“Torneremo alla normalità solo quando avremo un vaccino”: il vice ministro della salute Sileri

Coronavirus. A parlare nella trasmissione radiofonica “Circo Massimo” è il vice ministro della salute, Pierpaolo Sileri.

Nel programma andato in onda su Radio Capital è intervenuto dicendo che “Sarà possibile tornare alla normalità solo quando avremo un vaccino”.

Fino ad allora avremo accuratezza nei contatti e senso di responsabilità, che guiderà la ripresa e la riapertura delle attività. Nelle prossime settimane dovrà essere potenziata la medicina preventiva sul territorio. I test sierologici a disposizione sono tanti, vanno uniformati su scala nazionale. E vanno uniformate le indicazioni su chi fare i test, non possiamo pensare di farli a tutti gli italiani”.

Durante le ore di questa mattina un’azienda italiana ha detto di aver ultimato presso il Policlinico San Matteo di Pavia una serie di studi che prevedono il lancio di un nuovo test sierologico in grado di rilevare velocemente la presenza di anticorpi nei soggetti affetti.

Prosegue a tal proposito: “Lo tsunami che ha colpito il Nord Italia si sta lentamente ritirando.

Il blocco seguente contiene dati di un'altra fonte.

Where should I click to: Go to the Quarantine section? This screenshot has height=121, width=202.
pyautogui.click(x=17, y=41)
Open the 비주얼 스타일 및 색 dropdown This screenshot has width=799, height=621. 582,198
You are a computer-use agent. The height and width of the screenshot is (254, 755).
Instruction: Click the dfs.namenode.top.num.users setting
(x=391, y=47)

E il blocco ha impedito che si diffondesse al sud. Cala la pressione sul Sistema sanitario nazionale.  In una situazione nuova, in cui ci si confronta con un nemico invisibile, sarà necessario fare una revisione di tutto ciò che è accaduto per scoprire responsabilità e per costruire un modello che possa funzionare in futuro. Il finanziamento del Sistema sanitario nazionale non è andato di pari passo con le necessità della popolazione, e sono sicuro che nei prossimi trent’anni avremo almeno altre due pandemie”.

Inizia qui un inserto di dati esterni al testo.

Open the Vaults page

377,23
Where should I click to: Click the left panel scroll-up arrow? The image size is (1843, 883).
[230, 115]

Il vice ministro si è espresso anche sulle morti del Pio Albergo Trivulzio di Milano: “Aspetterei le conclusioni degli ispettori e delle inchieste. Una cosa è certa: laddove ci sono fragilità e criticità nelle Rsa ci sono più rischi ed è giusto andare a controllare. E Milano non è l’unico caso in Italia: ci sono situazioni simili vicino a Catanzaro, in Sicilia e nel Lazio. Non indico solo un posto, stiamo controllando a tappeto. Ho parlato ieri col comandante dei Nas, le loro azioni di controllo nelle Rsa erano antecedenti al Covid, quindi ora c’è un’intensificazione, ma per pronunciarmi su quello che è accaduto a Milano aspetterei le relazioni degli ispettori”.